**SET OF TASKS**
a. Could you repeat the part of the tribunal decision on bushfire risk from "1. If one focuses" up to and including "dwelling and vice-versa.", word for word?
b. In the tribunal decision on bushfire risk, how would you put this sentence into Spanish: "One of the key findings of the recent Bushfire Royal Commission Report is that there needs to be a greater emphasis in bushfire management on avoiding loss of human life."
c. Can you carry the tribunal decision on bushfire risk further, starting right after its last sentence?

**TEXT SHOWN**
---*---
To assist the minimisation of risk to life, property, the natural environment and community infrastructure from wildfire.

  1. Hence it is appropriate for the Tribunal to consider both the “property” and “loss of life” aspects of any bushfire risks associated with the proposal.
  2. The importance of considering the bushfire risks of proposals was highlighted by the Tribunal’s refusal of a subdivision proposal in Masten Bennett & Associates v Nillumbik SC [2010] VCAT 900, involving a site in St Andrews where the Tribunal found that the bushfire risks had not been adequately resolved.
  3. One of the key findings of the recent Bushfire Royal Commission Report is that there needs to be a greater emphasis in bushfire management on avoiding loss of human life.
  4. In the “Introduction” section of the July 2010 Royal Commission Final Report Volume 1 (The Fires and the Fire Related Deaths) at page xxviii, the following statement is made (with my emphasis).


The great loss of life and the widespread destruction of property were what prompted the Premier Brumby to establish the Commission. It is fitting therefore that the protection of human life is paramount in all the Commission’s recommendations. This notion of protection of human life being paramount has implications for the balance that is struck between competing community objectives. In the context of bushfires, ensuring the protection of human life means that sometimes compromises need to be made with people’s freedom to choose where they want to live or the existence of pristine environments close to townships.

  1. Following this approach, whilst the loss of physical infrastructure/dwellings in the Black Saturday bushfires was no doubt devastating for the individuals involved, I think most people would say that the real tragedy was the loss of 173 lives. Certainly my experience as someone living and working in metropolitan Melbourne is that it was such a high level of bushfire fatalities that was the most shocking aspect of the fires.
  2. With this in mind, I think it is reasonable from a planning perspective to distinguish between:
    • the “risk of property damage” if there were another major bushfire event affecting this locality; compared to
    • the risks involved in terms of the potential further loss of life if in theory there were people using the new community hall who become caught up in another major bushfire event affecting Hazeldene.

Tribunal’s preliminary impressions regarding property damage risks

  1. If one focuses just on the “risk of property damage” aspect of the proposal, I advised the parties at this point of the 10 January 2011 hearing that (while I had not yet made any final decision) it was not as obvious to me that this “risk of property damage” was fatal to the proposal, for the following reasons.
  2. Firstly, it is important that there is no other abutting building to the south, north or west side of the proposed location of the new community hall. Whilst the new Carey dwelling lies at least 40-50 metres further east from the closet wall of the new community hall, I am satisfied that this is a large enough buffer distance that the new hall should not in itself pose any particular fire hazard to the Carey dwelling and vice-versa.
  3. I accept that from a “risk of property damage” perspective there is still a less than ideal interface between the new community hall building and the creek reserve on the far side of the rear boundary, even if the new building is moved 3 metres further away from that boundary to avoid being in the CFA’s assessment of the direct flame zone.
---*---
**ITEMS**
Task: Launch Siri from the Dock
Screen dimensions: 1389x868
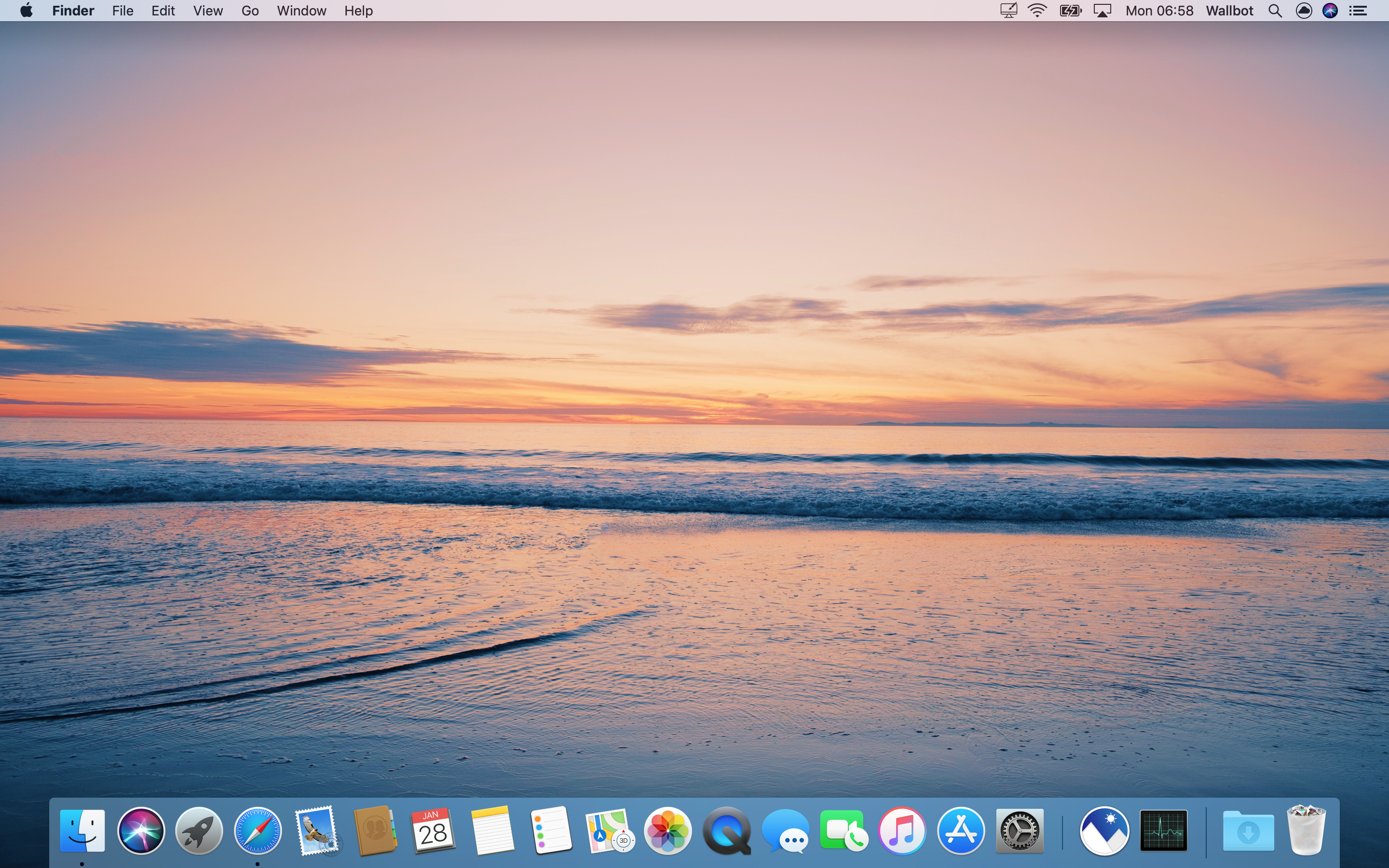Action: click(x=141, y=830)
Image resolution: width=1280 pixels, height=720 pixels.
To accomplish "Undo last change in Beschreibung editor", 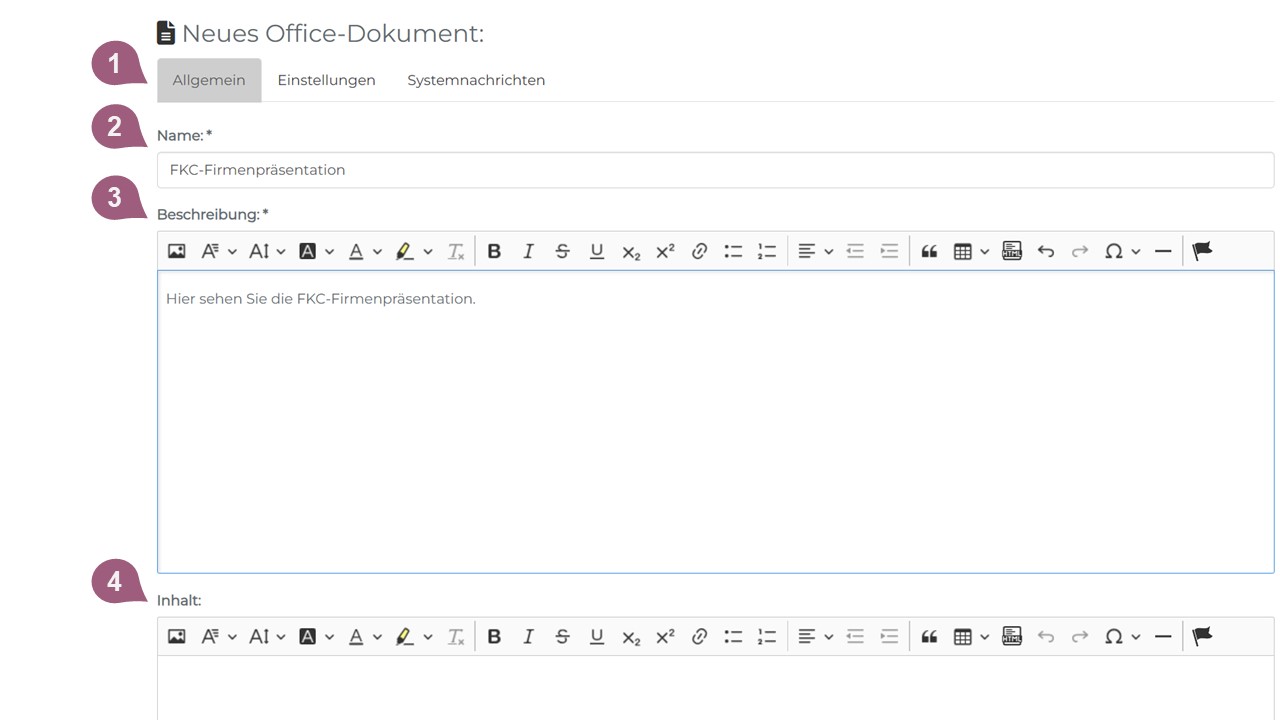I will (x=1046, y=251).
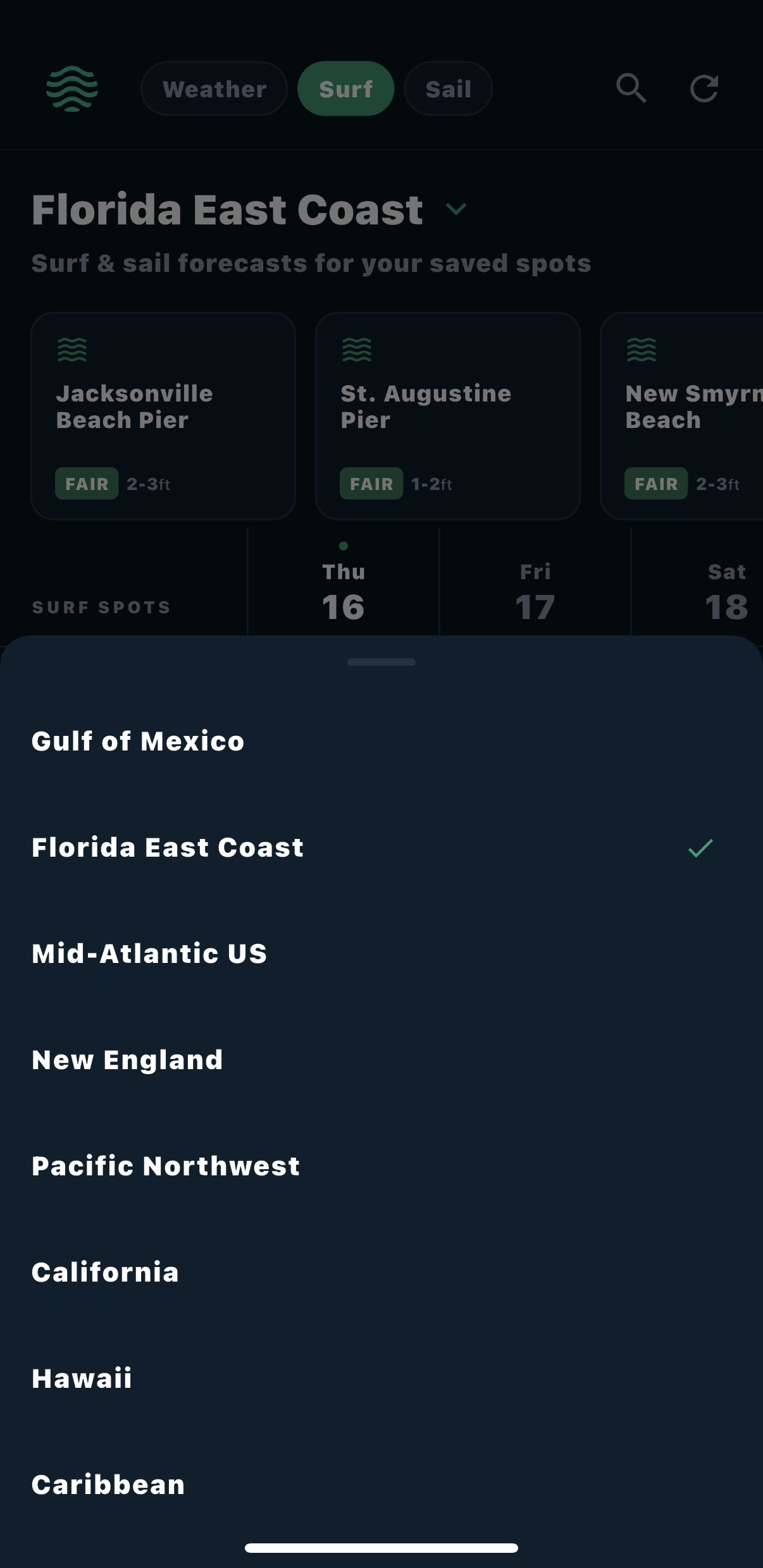Tap the Florida East Coast heading
The height and width of the screenshot is (1568, 763).
coord(227,210)
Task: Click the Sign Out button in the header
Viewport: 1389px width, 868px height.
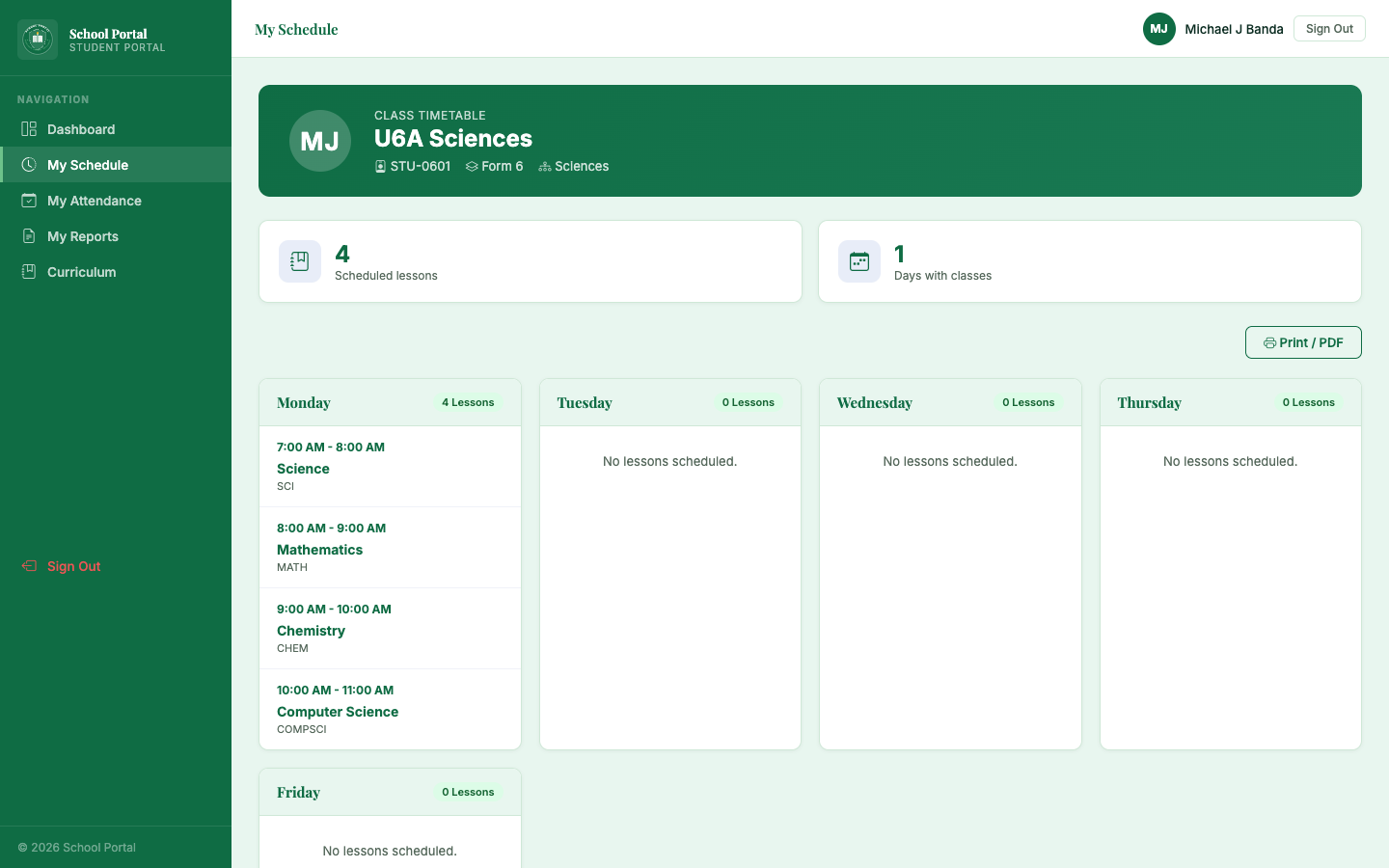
---*---
**EXERCISE RESPONSES**
a.
1. If one focuses just on the “risk of property damage” aspect of the proposal, I advised the parties at this point of the 10 January 2011 hearing that (while I had not yet made any final decision) it was not as obvious to me that this “risk of property damage” was fatal to the proposal, for the following reasons.
  2. Firstly, it is important that there is no other abutting building to the south, north or west side of the proposed location of the new community hall. Whilst the new Carey dwelling lies at least 40-50 metres further east from the closet wall of the new community hall, I am satisfied that this is a large enough buffer distance that the new hall should not in itself pose any particular fire hazard to the Carey dwelling and vice-versa.

b. Una de las conclusiones clave del reciente Informe de la Comisión Real sobre los Incendios Forestales es que, en la gestión de los incendios forestales, es necesario poner un mayor énfasis en evitar la pérdida de vidas humanas.

c.
  4. However this residual risk needs to be balanced against the strong “community need” positive aspect of the proposal which I have discussed above. Part of this “community need” consideration is that it seems fair to place some weight on the advice of Council that if the replacement community hall is not built on the subject land, then it would be very problematic to find any other alternative site within Hazeldene for this replacement facility. Furthermore, my site inspection confirms that even if an alternative site could be found, my impression is that most if not all other sites in Hazeldene similarly have a fairly close proximity to scrubby reserve areas.
  5. At a broader level, I am also very conscious (as alluded to above) that a Government decision was made soon after the Black Saturday bushfires that home owners in areas like Hazeldene who wish to rebuild their dwellings would have this facilitated, noting that it would appear some of these areas are prone to a significant level of bushfire risk. Hence the reality is that in an area like Hazeldene there has already been a significant level of domestic rebuilding in the intervening period of almost two years. In a situation where a significant number of families have through this process moved back into Hazeldene and there is then a strong community need for this type of community hall, there seems a real argument that (within reasonable limits) it would run against the grain of this rebuilding process for the planning decision maker (be it Council or the Tribunal) to refuse this proposal merely based on the risk of property damage.
  6. Indeed, if the planning decision maker took a quite strict approach in terms of the “risk of property damage” to allowing the rebuilding of dwellings or this type of community facility in the various townships across the area affected by the Black Saturday bushfires, I suspect that such a strict approach might in reality sterilise a number of the relevant townships from any rebuilding/development[3]. In a situation where a Government decision was made soon after the Black Saturday bushfires to facilitate home owners being able to rebuild burnt down dwellings if this was their preference, this points to the need for a pragmatic approach with this type of proposal in balancing the “community need” factor against the “risk of property damage” factor.

Tribunal’s preliminary views regarding “loss of life” risks arising from the proposal

  1. In the next part of the 10 January 2011 hearing I confirmed that I had not yet made any decision regarding the “risk of loss of life” aspects of the bushfire risks, but I was in a position to indicate my preliminary views on this issue. A summary of my comments on this issue is set out below.
  2. The CFA at the 17 December 2010 hearing expressed concern about the potential for larger groups to be using the new community hall, if a bushfire came through this local area at the same time. Whilst Council estimated that in practice no more than 40 people were likely to be using their new community hall at any one time, it also conceded that under the relevant building regulations, up to about 160 persons could legally be inside the facility at any one time.
  3. It concerns me that whilst the appeal site is currently outside of the WMO map areas at this point, it is common ground that is very likely that the subject land will fall within the revised expanded WMO map areas in the near future. This in itself points to a significant level of bushfire risk in terms of “loss of life” risks. My concerns about this risk is reinforced by the fact that during the Black Saturday bushfires 10 people were killed in this local area alone.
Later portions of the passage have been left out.